What stood out about Claudette was the idea of “readiness”, because often a client will say that they are ready to adopt a healthy lifestyle, but through their actions, the coach can see that in reality, they were not yet ready to commit to any permanent changes. This would be a good time to focus on what’s going on underneath, and why perhaps the client is not ready to change, but might be ready to gain clarity around the issue and go easier on herself, which in itself is a great accomplishment for many people. It was also noteworthy that she advocated making small changes one at a time. This “baby step” approach is so important in making lifestyle changes, because it gives the person the necessary time it takes to incorporate these lifestyle changes permanently.
Conclusion
Coaching is an ongoing process that is based on what the client wants to accomplish rather than what the coach wants to accomplish. It is important to coach the client at the pace they feel comfortable and ask them to make small changes one at a time, ones that they can live with indefinitely without feeling overwhelmed. One of the most important things to come out of this research is the importance of treating the client as a whole person. Each coach either said this directly or alluded to the fact that when a client is coached around losing weight, they are in reality being life-coached, and the weight loss happens as a result of them making better choices and thus feeling better about themselves, not as a result of putting them on a diet.

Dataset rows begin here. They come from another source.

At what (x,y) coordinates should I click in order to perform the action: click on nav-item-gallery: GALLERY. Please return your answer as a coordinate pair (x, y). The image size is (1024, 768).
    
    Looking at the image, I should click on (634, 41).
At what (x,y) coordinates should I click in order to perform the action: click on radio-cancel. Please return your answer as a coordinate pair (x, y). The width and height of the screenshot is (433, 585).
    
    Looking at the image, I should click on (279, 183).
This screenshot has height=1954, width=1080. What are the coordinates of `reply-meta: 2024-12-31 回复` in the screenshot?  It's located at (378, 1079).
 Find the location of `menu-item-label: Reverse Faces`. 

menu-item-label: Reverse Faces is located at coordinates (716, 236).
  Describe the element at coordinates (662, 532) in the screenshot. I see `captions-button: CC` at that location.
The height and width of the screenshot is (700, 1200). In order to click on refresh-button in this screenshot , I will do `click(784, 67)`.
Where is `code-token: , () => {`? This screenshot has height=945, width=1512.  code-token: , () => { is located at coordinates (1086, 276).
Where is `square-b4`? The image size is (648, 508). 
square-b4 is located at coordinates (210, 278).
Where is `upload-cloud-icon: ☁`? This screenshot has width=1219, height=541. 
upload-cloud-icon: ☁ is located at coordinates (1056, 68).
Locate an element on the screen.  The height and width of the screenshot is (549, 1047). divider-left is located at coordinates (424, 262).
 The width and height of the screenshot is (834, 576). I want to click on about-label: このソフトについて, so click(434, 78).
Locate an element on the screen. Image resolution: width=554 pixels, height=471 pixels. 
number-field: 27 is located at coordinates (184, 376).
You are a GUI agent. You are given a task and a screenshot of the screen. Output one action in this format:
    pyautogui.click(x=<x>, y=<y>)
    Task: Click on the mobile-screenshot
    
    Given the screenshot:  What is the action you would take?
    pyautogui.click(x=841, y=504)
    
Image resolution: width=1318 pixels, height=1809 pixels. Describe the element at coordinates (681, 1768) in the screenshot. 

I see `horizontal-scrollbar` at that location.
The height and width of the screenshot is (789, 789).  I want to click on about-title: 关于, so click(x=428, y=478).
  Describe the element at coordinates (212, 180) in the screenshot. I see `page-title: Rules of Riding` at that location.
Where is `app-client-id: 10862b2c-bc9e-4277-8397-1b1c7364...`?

Three factors are worth highlighting based on what the interviewed coaches said. The client must be emotionally ready to make changes, these changes must be in line with the client’s core values, and these changes have to feel good to the client. If any of these three criteria are not met, it is the opinion of this coach that the client will not be successful in making any sustainable lifestyle changes. In addition, it is very important that the client decide for themselves what is best and then determine what changes in their lifestyle they are willing to make, rather than be told what changes they need to make. Coaching is about supporting the client in feeling good, whether they lose weight or do not lose weight. Until now, it was always about the weight. In the end, it is actually about how the client feels on the inside. Because when a person feels good on the inside, the outside is bound to follow suit!
References
Bork, Chere, Telephone interview. 5, April 2012.
Greene, Alice, Telephone interview. 9 April 2012.
Pelletier-Hannah, Claudette, Telephone interview. 10, April 2012.